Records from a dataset
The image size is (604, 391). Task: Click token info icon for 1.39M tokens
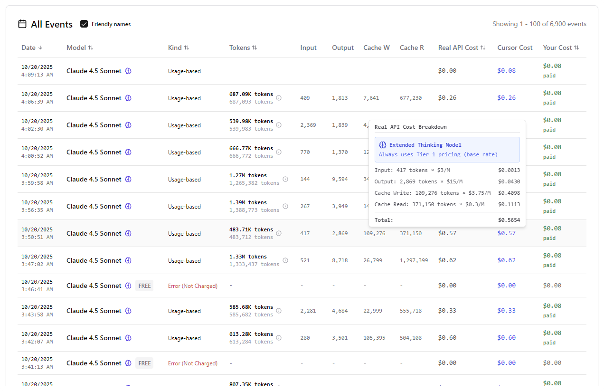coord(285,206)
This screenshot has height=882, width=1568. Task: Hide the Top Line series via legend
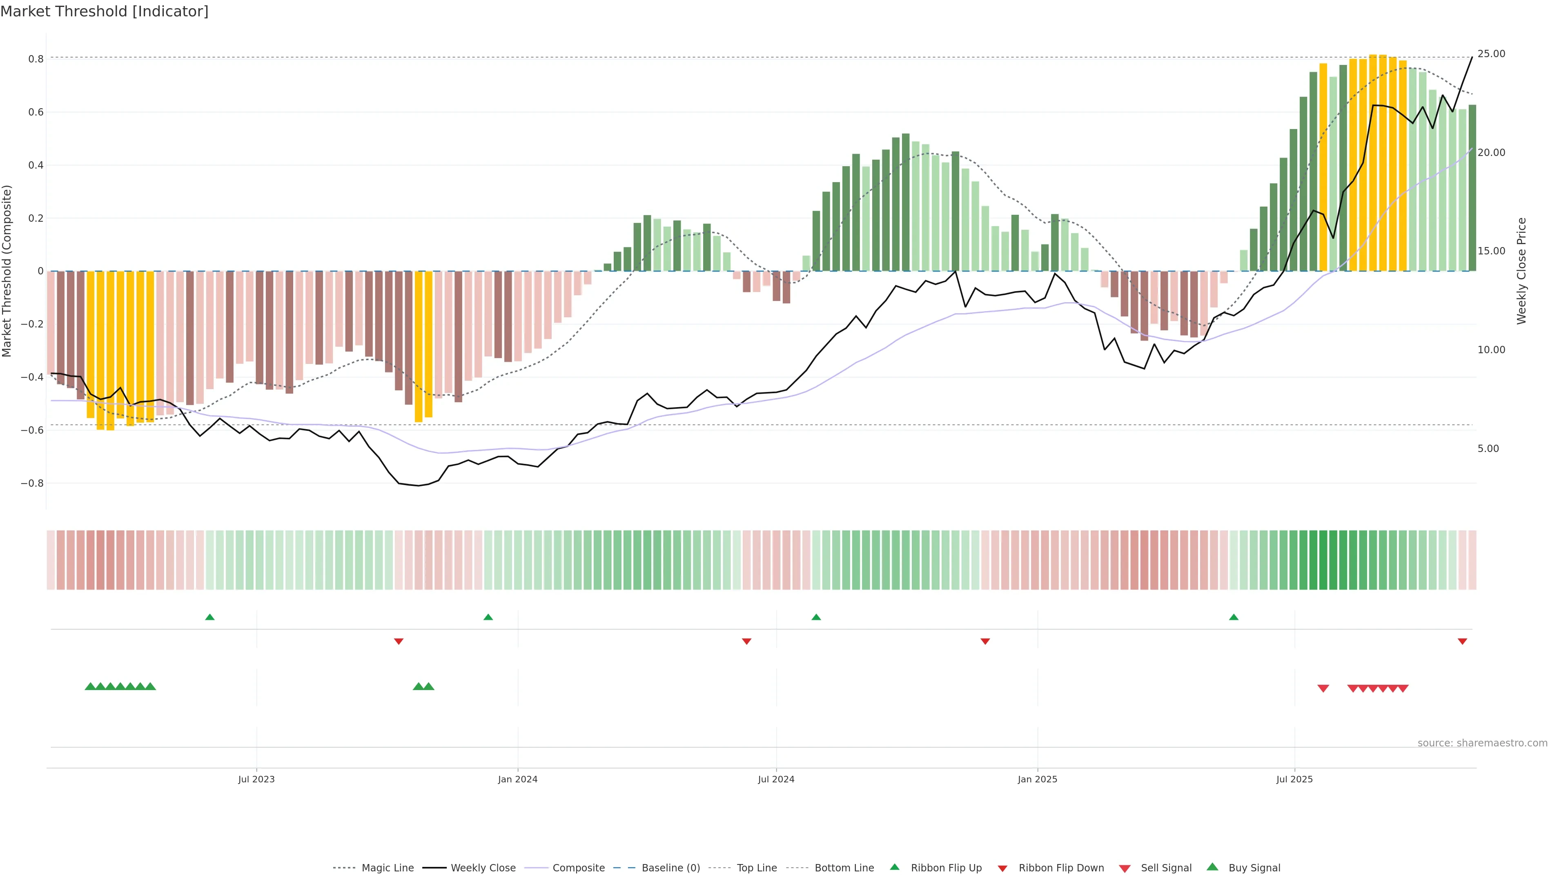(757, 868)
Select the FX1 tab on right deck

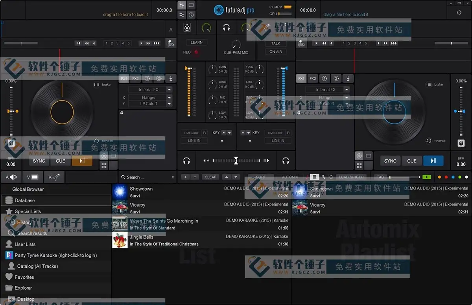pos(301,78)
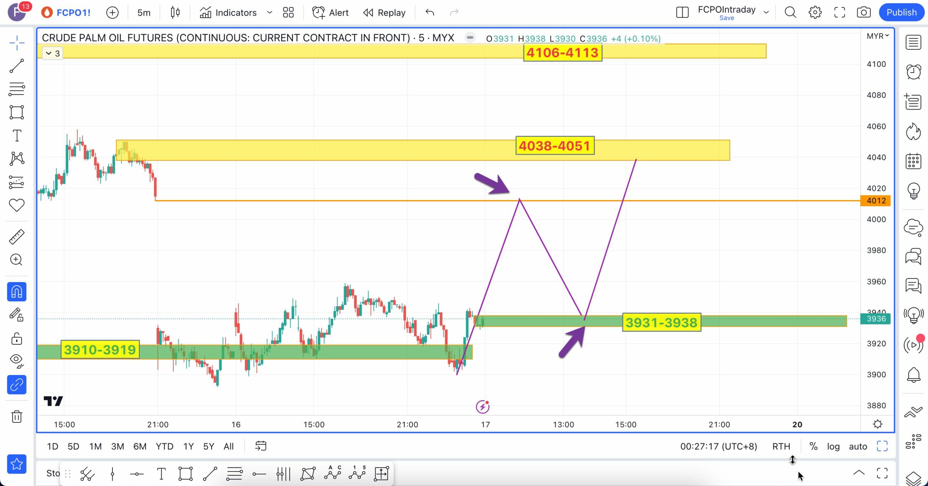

==

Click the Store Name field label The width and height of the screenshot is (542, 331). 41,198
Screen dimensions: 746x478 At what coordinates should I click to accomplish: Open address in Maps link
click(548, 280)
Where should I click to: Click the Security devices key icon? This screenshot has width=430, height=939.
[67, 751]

THE REQUEST
Edit the items in the stretch from the line containing "The image size" through the line containing "pos(301,78)" by replacing "legend" with "key", and give those lines again with nothing else changed and the pictures left out.

RESULT FOR THIS TASK
The image size is (604, 391). Task: Click token info icon for 1.39M tokens
coord(285,206)
This screenshot has height=882, width=1568. Task: Hide the Top Line series via key
(757, 868)
Select the FX1 tab on right deck

pos(301,78)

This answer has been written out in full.